9月入学 与党で強まる慎重論 自民WT「今年度・来年度の導入見送りを」





自民党・岸田文雄政調会長=27日午後、東京・永田町の自民党本部(春名中撮影)

 自民党は27日、新型コロナウイルスの影響で政府が導入を検討する「9月入学制」に関するワーキングチーム(WT)を開き、今年度と来年度の導入を見送るよう求める提言原案が示された。WTは同日の提言案の了承を見送ったが、公明党は来週にも拙速に導入しないよう求める提言をまとめる方針で、与党で慎重論が高まっている。

 出席者によると、自民党WTの原案では、直近の導入を見送るよう求めたうえで、政府に対し教育再生実行会議で秋入学の可能性を検討すべきだと指摘した。

 会合では「今年度や来年度に、必要な法改正や人員整備に決着をつけるのは難しい」といった意見が多数を占めたという。WTでは提言案の内容を再協議したうえで、6月上旬にも政府に提出する方針。

 WTの座長を務める柴山昌彦前文部科学相は会合で「緊急事態宣言が全国で解除される中(9月入学を求める)世論にも微妙な変化が生じている」と述べた。

提供資料:
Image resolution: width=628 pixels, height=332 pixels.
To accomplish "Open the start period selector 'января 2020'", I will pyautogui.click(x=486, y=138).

次の課題:
• a. 9月入学制をめぐる記事に名前が出てくる人物を、すべて挙げなさい。
• b. 9月入学制をめぐる記事の本文を、最後の文の後から書き継ぎなさい。

解答:
• a. 岸田文雄(自民党政調会長)、春名中(写真撮影)、柴山昌彦(WT座長、前文部科学相)

• b.
 9月入学をめぐっては、4月を基準とした日本の会計年度と入学時期がずれることなどへの懸念が指摘されており、自民党の中堅・若手議員約60人が22日、「拙速な議論に反対する」との要望書を岸田文雄政調会長に提出した。

 公明党も27日に「拙速な導入を行うことに妥当性は認められない」との提言骨子を作成した。来週にも党の会合で提言案をまとめ、政府に提出する。

 山口那津男代表は「時間をかけた議論が必要」と慎重論を展開。党幹部も「9月入学は教育現場などに強いるコストが大き過ぎる。学びの遅れは別の方法で取り戻せる」と拙速な導入をしないよう求めている。

 安倍晋三首相は25日の記者会見で、9月入学について「有力な選択肢の一つと考えるが、慎重に検討していきたい」と述べている。